Quanto maior o empenho em se aprimorar nessa etapa, melhores e mais fortes
serão as estruturas base do desenvolvimento futuro. Postura firme, movimentos
precisos, reflexos aguçados... Tudo isso colabora de forma imprescindível para
o que virá depois e essas etapas precisam ser racionalizadas para que se tornem
parte de você. Para que sejam inseridas de forma tão profunda em sua
consciência, que quando forem necessárias serão espontâneas e fluidas.
Os estágios
posteriores do treinamento irão despertar noções que não poderão ser
racionalizadas, mas para que isso aconteça é necessário que você seja capaz de
contar com uma movimentação física quase que automática para que os seus
sentidos possam ser ativados em máxima intensidade sem distrações, como um pé
mal posicionado por exemplo.
Por isso a
sugestão é; se você está se questionando sobre a funcionalidade da técnica,
tenha paciência, você ainda está aprendendo e isso é ótimo, pois faz parte de
um processo extraordinário.
Observe a imagem abaixo.

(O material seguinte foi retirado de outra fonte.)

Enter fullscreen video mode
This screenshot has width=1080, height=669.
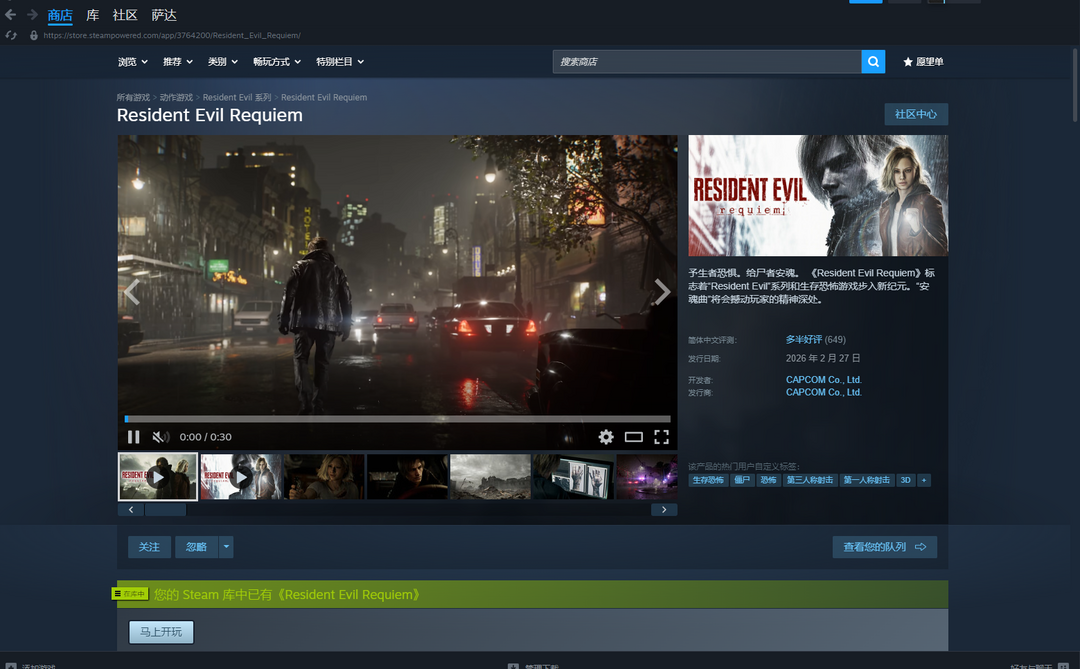point(661,437)
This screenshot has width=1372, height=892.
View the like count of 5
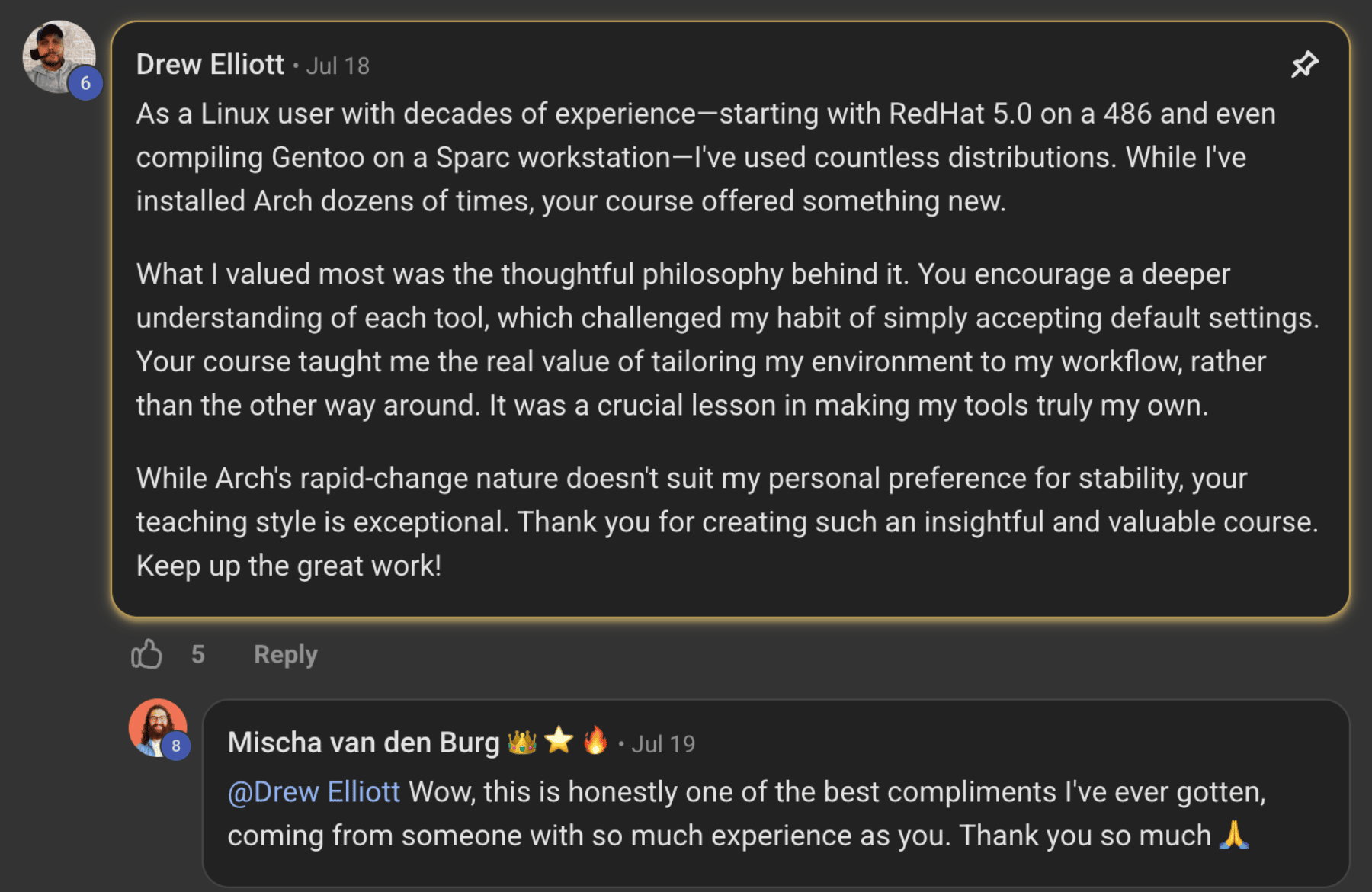tap(198, 654)
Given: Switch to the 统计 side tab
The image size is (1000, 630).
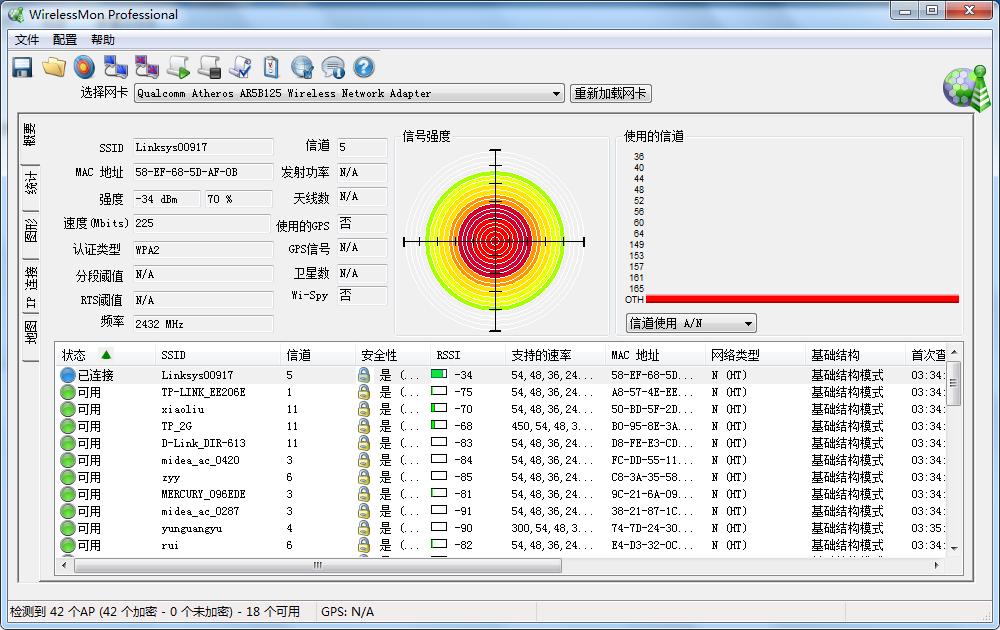Looking at the screenshot, I should (31, 183).
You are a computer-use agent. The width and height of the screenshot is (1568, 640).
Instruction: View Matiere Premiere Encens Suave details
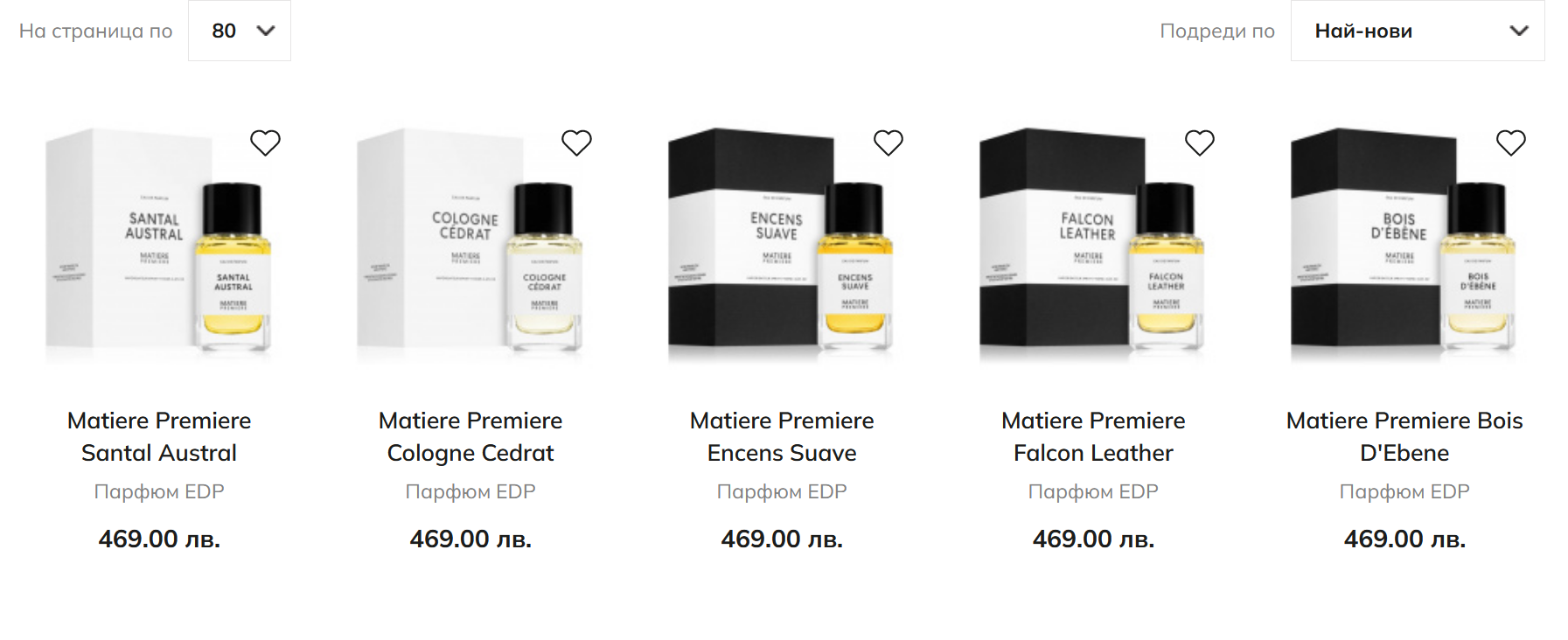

Tentei criar um diagrama que represente o que estou tentando
compartilhar aqui. Lembre-se, o assunto aqui é a técnica, não a arte.
A primeira
figura simboliza nossa absorção inicial da técnica; partes definidas, porém
desconectadas. Nós aprendemos parte por parte de uma sequência de movimentos.
A segunda figura
simboliza o estágio de conexão das partes; é quando nossa mente e nosso corpo
assimilam a sequência de movimentos como algo único e completo. As terceira e
quarta figuras representam nossos primeiros refinamentos que se completa na
quinta figura. A fluidez de um círculo perfeito; a harmonia entre o praticante
e a técnica.
A sexta figura
simboliza o início de nossa real compreensão do que é e para que serve a
técnica. A sétima e oitava representam a grande transformação. A nona figura
simboliza a compreensão de tudo o que foi absorvido. E por fim, a décima figura
que representa o que eu acredito ser o verdadeiro objetivo da técnica dentro da
arte.
Quanto tempo
cada estágio leva para acontecer?
Quem sabe?! Vai
de cada um.
O
desenvolvimento é um resultado que acontece na exata medida do seu empenho.